Dataset:
━━━━━━━━━━

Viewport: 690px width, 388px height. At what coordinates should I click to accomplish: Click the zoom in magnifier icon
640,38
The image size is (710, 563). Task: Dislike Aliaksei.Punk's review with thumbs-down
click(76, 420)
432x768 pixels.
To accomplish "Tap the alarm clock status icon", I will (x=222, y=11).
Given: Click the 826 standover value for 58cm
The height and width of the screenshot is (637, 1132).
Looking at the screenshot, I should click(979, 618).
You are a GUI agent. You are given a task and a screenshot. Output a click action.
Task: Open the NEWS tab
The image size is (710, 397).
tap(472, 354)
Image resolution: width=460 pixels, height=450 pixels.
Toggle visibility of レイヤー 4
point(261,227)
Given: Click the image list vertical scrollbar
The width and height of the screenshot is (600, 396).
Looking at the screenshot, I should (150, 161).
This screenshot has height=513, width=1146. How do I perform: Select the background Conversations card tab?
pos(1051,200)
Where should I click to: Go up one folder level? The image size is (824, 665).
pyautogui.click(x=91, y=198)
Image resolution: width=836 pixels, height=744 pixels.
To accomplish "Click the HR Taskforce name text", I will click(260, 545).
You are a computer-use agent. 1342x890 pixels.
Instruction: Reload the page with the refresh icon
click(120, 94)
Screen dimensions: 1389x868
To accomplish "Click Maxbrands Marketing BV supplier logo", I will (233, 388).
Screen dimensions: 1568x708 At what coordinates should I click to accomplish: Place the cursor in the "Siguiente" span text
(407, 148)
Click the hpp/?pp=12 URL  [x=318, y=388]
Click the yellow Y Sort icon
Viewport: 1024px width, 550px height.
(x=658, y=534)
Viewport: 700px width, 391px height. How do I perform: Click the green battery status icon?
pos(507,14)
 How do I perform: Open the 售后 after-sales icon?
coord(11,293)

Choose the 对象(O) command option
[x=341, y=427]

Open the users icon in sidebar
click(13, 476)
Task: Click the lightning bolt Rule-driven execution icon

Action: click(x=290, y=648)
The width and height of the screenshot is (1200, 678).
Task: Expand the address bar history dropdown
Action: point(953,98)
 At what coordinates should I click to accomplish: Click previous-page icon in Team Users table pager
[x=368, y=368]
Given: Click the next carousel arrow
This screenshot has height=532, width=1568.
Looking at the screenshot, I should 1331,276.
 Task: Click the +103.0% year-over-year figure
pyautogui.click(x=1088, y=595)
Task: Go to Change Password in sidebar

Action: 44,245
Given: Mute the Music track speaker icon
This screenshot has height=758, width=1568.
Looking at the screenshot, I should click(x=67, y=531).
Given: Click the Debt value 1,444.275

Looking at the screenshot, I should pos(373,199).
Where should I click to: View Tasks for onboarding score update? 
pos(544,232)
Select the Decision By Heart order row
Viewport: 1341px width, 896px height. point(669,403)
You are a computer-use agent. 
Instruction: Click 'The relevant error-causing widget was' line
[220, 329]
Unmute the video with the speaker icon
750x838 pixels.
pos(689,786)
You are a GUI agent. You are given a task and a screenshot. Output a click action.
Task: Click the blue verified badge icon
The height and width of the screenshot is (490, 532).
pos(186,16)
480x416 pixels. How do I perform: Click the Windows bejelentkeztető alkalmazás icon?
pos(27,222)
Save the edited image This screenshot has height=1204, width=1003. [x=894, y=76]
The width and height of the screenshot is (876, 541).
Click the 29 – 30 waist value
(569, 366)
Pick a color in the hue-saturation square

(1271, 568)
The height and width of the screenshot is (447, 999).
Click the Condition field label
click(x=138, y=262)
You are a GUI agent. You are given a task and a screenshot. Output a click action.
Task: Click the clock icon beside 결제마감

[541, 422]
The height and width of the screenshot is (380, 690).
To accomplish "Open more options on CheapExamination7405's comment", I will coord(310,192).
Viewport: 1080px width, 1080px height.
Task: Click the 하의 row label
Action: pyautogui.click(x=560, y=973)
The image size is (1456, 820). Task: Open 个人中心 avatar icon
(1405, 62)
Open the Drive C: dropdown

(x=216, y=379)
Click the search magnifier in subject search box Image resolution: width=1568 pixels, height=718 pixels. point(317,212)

━━━━━━━━━━

Required action: The string "resolution" marks the lines to return from the material. Copy each one.

Task response:
Image resolution: width=460 pixels, height=450 pixels.
Image resolution: width=836 pixels, height=744 pixels.
Click the search magnifier in subject search box Image resolution: width=1568 pixels, height=718 pixels. point(317,212)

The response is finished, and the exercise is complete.